Ds1 is 8.5. He is average height, but weighs 3stone5. I would be surprised if he reached 4 stone by age 10. He probably is technically 'underweight', and if weighed at school I'm sure it would be flagged up. But it seems right for him - he has plenty of energy, has very very narrow shoulders and waist/hips/pelvis - if you imagine putting your thumbs together and your 3rd fingers together, I can reach right around his waist like that. He has had spells of looking too thin, but atm he looks right for him.

Dd is 6.4 and weighs 4 stone. She has broader shoulders, a more solid build but still looks 'slim'. She is never ever going to be a waif, but is healthy and slim, wears age appropriate clothes.

Ds2 is 3.7 and weighs 2stone5. He is in the middle of them build wise - slim but not tiny like ds1.

I work with boys aged 8-13, and it is very common for them to fill out a fair bit at age 10 - lots of them get a bit on the podgy side, but it is simply prior to a growth spurt and they slim off totally afterwards. It looks to me like your ds will hit puberty on the early side, probably his voice will change fairly early (12 or so).

I wouldn't worry.

mumbee · 13/11/2009 14:31

My DD yr 6 and I opted out of her being weight as part of the program I do not want her worrying about her weight at this age it will be tough enough in latter years.
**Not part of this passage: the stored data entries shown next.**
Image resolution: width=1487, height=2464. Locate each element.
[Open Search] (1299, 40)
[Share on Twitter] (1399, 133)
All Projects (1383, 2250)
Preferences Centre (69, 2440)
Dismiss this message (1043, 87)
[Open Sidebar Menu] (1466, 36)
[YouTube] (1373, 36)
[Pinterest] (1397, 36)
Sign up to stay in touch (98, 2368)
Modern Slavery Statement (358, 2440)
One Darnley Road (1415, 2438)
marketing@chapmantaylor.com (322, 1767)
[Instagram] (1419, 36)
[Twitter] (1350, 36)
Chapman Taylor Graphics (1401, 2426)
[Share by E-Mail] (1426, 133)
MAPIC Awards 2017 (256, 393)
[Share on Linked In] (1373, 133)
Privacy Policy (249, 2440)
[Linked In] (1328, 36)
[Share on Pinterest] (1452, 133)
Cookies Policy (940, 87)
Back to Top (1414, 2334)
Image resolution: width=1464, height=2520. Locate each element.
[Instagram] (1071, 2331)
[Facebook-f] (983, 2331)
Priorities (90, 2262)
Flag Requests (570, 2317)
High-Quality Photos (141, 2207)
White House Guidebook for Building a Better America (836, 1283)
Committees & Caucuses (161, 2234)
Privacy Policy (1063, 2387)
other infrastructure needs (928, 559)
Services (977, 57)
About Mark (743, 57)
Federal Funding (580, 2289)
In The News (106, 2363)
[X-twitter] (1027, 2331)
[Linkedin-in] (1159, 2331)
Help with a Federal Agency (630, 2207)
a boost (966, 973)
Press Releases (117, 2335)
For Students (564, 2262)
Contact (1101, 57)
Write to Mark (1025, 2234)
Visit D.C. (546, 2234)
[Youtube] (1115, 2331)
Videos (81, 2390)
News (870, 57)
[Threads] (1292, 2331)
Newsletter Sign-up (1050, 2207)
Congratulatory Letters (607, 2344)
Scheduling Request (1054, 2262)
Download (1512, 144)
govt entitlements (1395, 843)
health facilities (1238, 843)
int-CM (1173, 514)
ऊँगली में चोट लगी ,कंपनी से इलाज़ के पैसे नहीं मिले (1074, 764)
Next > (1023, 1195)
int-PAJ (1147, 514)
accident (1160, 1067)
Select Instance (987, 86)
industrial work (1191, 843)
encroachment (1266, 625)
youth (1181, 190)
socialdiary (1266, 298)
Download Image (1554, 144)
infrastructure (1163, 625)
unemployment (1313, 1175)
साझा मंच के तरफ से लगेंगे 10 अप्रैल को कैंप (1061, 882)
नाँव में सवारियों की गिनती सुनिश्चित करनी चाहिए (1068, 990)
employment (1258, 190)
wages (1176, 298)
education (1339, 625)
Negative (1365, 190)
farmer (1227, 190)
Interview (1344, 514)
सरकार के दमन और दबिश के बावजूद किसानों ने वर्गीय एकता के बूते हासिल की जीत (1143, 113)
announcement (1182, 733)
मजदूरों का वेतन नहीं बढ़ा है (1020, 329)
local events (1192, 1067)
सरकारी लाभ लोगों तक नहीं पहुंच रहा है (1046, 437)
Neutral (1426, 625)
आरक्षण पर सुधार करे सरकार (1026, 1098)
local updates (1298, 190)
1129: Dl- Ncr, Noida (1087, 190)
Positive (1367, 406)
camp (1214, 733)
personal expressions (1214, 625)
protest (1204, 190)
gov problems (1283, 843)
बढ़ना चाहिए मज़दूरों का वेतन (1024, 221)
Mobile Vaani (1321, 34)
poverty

bruffin · 13/11/2009 14:41

"There is a huge variation in people's weights as adults, and as children as long as they are healthy, it's not surprising there is a variation in weight."

The letters make account for the variation. My DD was 6 and half stone in april and 5'2 in height which put her on 50th centile. The chart showed that she could have been between a 1 1/2 stone lighter and 1 1/2 stone heavier and still be considered within the healthy range, that is a variation of 3 stone for the same age and height to be considered healthy range

And yes it is parents should be aware of health issues in their children, but some aren't and those children fall through the gaps, also some parents are delusional about their children's weight and won't admit there is a problem.

jellybeans · 13/11/2009 15:00

Some 'parents being delusional' surely isn't worth making lots of kids potentially anxious about their weight though?

I will keep opting out as feel uncomfortable about it. When I first read the letter DD gave, I didn't really give it alot of thought until DD hopped straight on the scales and made several comments on her weight (she is normal weight for age).

I also did abit of reading up on it and didn't like the tone on some of their reports and had heard of people being weighed anyway even though they opted out (sometimes disguised as a maths experiment and other). My DC were made aware of this and were not weighed in any shape or form luckily and several kids were opted out and some kids refused themselves.

LilyBolero · 13/11/2009 15:04

But if your 'normal' is towards the top end of the centiles, then perhaps putting on 1 or 2 pounds would tip you into the 'obese' category, whereas if you are a more lightly built child (as my ds1 is), then very much too heavy for 'them' would still be in the normal range.

My friend was 6' at age 11. He is still a big adult, but not a giant! Children all develop at different rates and everyone's normal is different.

CantThinkofFunnyName · 13/11/2009 15:11

Yes, there have been some signs that he will hit puberty early - certainly on the sweaty/smelly after exercise side!!!

However, taking into account the majority of opinions here, I won't worry about it. Thanks so much everyone.